In a biological system, signaling pathways are usually activated or inactivated by phosphorylation or dephosphorylation of major proteins [5]. It is, therefore, very important to maintain the original biological state during sample preparation for a phosphoproteomic analysis. These phosphorylation dynamics are achieved by the interplay between protein kinases and protein phosphatases [11, 12]. Thus, adding protease and phosphatase inhibitors into cell lysis is required to avoid dephosphorylation of proteins during sample preparation. The choice of phosphatase inhibitors is also important as each has its unique specificity for inhibition [13]. Furthermore, storing cell pellets at −80°C before protein extraction and performing cell lysis at 4°C are also necessary since low temperatures reduce the activities of those enzymes. Trypsin is the most widely used enzyme in phosphoproteomic workflow. Glu-C, Lys-C, Asp-N or other enzymes are also used alone or with trypsin to achieve in-depth phosphoproteomic analysis [14, 15]. Different enrichment and LC methods are performed after digestion to facilitate the detection of phosphopeptides in subsequent MS analysis. Details on enrichment and separation techniques for phosphoproteomics will be covered in later sections.

During MS analysis, ions will be fragmented into small pieces in order to obtain sequence information. Although collision-induced dissociation (CID) is the most widely used fragmentation methods for peptide sequencing, phosphopeptides are often preferentially fragmented at the phosphate group. This gives rise to nonsequence neutral and charged losses from the precursor and sequence-specific product ions [16], limiting the identification of phosphopeptides and phosphorylation site localization. One way to deal with the loss of phosphate groups in CID is by performing MS³ or multi-stage activation in an ion trap [17–19]. In MS³, a neutral loss from phosphopeptides will trigger another stage of fragmentation for the neutral loss ions, providing more sequence information with the cost of reduced scan speed [17, 18]. Multi-stage activation, also called pseudo-MS³, operates in the same principle as MS³ except that it combines the precursor and the neutral loss reaction products in one spectrum without additional isolation of the neutral loss ions as in MS³ [19]. In comparison to CID, high-energy collision dissociation (HCD) was shown to identify more phosphopeptides and phosphorylation sites as it produces less abundant neutral loss and more interpretable sequence informative product ions [20, 21]. Electron capture dissociation (ECD) and electron transfer dissociation (ETD), unlike CID or HCD, fragment peptide ions independently of the sequence of peptides. As a result, labile PTMs, such as phosphate groups, will stay intact using these two approaches [22], however, these electron-based fragmentation techniques require the presence of multiply charged peptide ions [23]. Furthermore, ECD requires the use of FT-ICR instrumentation. These limitations prevent their broader usage in large-scale phosphoproteomics.

TASK GOAL: Could you continue this passage on phosphoproteomic sample preparation and fragmentation methods from the point where it stops?

SUPPLIED MATERIAL:
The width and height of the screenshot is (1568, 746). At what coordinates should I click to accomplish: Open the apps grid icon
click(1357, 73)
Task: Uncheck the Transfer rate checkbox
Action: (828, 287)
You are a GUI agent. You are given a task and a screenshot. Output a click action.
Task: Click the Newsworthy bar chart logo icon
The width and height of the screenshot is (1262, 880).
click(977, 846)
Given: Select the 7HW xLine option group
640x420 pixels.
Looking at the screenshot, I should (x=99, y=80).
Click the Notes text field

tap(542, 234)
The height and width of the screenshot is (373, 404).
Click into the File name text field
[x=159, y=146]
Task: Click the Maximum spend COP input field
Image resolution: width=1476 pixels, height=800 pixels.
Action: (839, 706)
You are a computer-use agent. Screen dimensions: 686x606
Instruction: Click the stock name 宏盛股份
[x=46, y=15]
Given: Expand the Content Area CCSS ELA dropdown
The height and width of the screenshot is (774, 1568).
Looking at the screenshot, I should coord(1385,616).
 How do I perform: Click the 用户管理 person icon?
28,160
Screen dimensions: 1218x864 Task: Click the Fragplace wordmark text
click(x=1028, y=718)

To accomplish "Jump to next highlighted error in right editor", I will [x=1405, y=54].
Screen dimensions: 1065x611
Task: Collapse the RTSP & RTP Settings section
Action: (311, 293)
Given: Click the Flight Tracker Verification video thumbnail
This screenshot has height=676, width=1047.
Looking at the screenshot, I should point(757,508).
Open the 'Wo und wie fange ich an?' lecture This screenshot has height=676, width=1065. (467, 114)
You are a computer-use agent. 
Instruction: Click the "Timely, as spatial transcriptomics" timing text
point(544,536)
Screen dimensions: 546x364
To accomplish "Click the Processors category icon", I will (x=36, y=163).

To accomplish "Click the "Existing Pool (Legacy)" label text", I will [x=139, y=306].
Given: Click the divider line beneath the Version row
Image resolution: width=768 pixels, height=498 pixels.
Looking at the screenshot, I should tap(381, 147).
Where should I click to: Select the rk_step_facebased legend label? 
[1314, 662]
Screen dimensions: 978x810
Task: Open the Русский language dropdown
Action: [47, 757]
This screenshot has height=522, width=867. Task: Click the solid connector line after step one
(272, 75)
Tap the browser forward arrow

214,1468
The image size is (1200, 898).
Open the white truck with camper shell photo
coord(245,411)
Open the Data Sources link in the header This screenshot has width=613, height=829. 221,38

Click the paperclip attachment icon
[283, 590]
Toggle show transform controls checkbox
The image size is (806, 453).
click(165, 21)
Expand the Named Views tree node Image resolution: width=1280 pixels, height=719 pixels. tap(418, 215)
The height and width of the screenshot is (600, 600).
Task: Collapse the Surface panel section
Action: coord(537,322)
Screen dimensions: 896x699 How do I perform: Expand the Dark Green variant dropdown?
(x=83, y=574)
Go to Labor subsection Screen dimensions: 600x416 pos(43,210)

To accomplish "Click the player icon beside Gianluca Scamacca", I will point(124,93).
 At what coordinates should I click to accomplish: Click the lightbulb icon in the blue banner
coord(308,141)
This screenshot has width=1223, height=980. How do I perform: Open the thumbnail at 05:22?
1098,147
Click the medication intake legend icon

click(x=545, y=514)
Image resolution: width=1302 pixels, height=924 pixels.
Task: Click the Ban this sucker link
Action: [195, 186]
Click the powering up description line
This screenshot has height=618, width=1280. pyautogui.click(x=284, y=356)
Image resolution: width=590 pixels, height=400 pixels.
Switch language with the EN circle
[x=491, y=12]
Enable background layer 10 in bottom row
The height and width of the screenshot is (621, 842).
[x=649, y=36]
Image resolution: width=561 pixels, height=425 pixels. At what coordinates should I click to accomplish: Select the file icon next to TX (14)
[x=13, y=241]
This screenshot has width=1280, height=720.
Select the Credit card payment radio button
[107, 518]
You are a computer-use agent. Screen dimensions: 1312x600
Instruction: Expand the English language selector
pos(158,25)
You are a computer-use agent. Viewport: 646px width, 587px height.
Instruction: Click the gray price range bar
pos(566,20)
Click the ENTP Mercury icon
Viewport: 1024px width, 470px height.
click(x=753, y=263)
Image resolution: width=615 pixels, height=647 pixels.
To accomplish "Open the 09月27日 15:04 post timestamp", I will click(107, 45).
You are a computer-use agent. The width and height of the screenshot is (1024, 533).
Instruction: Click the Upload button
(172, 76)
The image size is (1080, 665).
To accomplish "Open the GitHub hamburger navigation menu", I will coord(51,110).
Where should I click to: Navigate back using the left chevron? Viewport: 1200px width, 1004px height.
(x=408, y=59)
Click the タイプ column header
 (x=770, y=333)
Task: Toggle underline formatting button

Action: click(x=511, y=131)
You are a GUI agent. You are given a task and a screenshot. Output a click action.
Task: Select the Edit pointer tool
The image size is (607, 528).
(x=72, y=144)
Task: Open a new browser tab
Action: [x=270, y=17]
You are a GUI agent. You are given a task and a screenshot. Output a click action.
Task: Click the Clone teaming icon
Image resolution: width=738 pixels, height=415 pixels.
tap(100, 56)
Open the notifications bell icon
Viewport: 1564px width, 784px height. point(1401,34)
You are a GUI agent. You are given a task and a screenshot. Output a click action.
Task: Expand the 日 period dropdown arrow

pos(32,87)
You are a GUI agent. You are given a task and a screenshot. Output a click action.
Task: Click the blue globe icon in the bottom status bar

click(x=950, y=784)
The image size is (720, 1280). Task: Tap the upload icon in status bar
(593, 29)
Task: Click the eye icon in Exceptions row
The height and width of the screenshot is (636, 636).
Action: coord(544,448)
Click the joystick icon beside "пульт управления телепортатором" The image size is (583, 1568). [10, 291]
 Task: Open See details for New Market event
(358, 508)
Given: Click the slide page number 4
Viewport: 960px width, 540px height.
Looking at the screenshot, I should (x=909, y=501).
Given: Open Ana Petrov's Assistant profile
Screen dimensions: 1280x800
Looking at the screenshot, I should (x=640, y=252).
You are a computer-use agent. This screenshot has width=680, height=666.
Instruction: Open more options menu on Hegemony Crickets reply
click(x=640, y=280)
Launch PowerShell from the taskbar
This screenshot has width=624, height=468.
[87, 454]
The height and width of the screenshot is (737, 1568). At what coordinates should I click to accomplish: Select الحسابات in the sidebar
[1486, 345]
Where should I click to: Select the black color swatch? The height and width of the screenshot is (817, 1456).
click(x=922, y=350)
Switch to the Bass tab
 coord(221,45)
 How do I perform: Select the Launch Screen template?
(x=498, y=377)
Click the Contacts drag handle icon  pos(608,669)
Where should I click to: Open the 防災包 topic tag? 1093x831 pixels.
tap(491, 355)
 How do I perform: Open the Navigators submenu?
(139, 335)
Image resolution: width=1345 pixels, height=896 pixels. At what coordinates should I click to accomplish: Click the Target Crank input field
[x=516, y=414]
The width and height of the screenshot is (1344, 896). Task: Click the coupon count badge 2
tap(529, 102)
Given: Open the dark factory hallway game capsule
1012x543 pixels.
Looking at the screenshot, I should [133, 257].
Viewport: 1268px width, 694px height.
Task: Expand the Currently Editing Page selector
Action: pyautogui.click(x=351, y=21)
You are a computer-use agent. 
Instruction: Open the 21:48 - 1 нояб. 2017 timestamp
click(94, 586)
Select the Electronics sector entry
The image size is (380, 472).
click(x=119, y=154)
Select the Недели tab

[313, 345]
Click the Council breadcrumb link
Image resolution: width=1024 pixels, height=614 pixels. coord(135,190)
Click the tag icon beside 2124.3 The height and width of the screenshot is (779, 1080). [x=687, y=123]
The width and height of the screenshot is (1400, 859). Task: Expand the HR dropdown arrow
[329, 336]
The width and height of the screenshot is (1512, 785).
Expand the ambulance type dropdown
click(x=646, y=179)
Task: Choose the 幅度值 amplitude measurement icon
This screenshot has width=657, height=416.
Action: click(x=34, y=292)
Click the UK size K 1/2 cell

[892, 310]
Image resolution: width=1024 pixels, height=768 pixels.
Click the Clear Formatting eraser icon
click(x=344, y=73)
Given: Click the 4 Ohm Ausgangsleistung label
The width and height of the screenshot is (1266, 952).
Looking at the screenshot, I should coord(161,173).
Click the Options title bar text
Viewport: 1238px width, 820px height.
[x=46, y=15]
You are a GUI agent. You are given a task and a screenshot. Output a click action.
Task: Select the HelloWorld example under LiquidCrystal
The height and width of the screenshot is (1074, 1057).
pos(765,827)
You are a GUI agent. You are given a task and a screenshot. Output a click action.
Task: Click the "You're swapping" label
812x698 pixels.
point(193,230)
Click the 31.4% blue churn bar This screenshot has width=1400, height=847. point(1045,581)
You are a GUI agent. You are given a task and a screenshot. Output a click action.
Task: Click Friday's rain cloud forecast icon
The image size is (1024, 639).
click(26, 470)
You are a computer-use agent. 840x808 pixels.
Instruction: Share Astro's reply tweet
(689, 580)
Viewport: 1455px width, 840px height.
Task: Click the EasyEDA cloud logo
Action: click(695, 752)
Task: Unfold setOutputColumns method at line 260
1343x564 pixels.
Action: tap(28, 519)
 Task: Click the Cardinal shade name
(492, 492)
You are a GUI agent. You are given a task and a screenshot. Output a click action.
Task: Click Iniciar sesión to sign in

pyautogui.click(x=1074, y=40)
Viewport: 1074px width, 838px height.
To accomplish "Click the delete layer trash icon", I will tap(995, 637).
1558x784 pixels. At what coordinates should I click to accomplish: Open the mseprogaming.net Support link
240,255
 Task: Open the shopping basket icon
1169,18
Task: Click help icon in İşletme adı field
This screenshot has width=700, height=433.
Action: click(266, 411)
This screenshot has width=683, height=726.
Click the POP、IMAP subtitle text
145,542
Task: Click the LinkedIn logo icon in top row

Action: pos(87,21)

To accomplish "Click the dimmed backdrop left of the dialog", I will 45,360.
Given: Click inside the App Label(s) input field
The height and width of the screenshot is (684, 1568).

EXERCISE ANSWER:
With thousands of tandem MS spectra identified by database searches, phosphorylation sites on each identified peptide need to be verified. Unfortunately, it is impossible to validate the assignments of phosphorylation sites by manual inspection of thousands of MS/MS spectra. To address this challenge, site localization algorithms, such as A score [24], PhosphoRS [25], and mascot delta score [26], are introduced in the field of phosphoproteomics to facilitate the validation process. Because of the biological significance of phosphorylation dynamics in signaling events, quantitative phosphoproteomics utilizing label-free or labeling approaches has gained increasing attention. Labeling approaches include SILAC (stable isotope labeling by metabolic incorporation of amino acids), and chemical labeling (such as isobaric tag and dimethylation), whereas label-free approaches include spectral counting and ion-intensity based quantitation [27]. Extreme caution is required when interpreting quantitative data in phosphoproteomics as the majority of dynamic variations can be caused by the abundance changes of the corresponding proteins. Thus, it is necessary to normalize the abundances of phosphopeptides to their corresponding protein abundances in order to extract phosphorylation-regulated dynamic information [28].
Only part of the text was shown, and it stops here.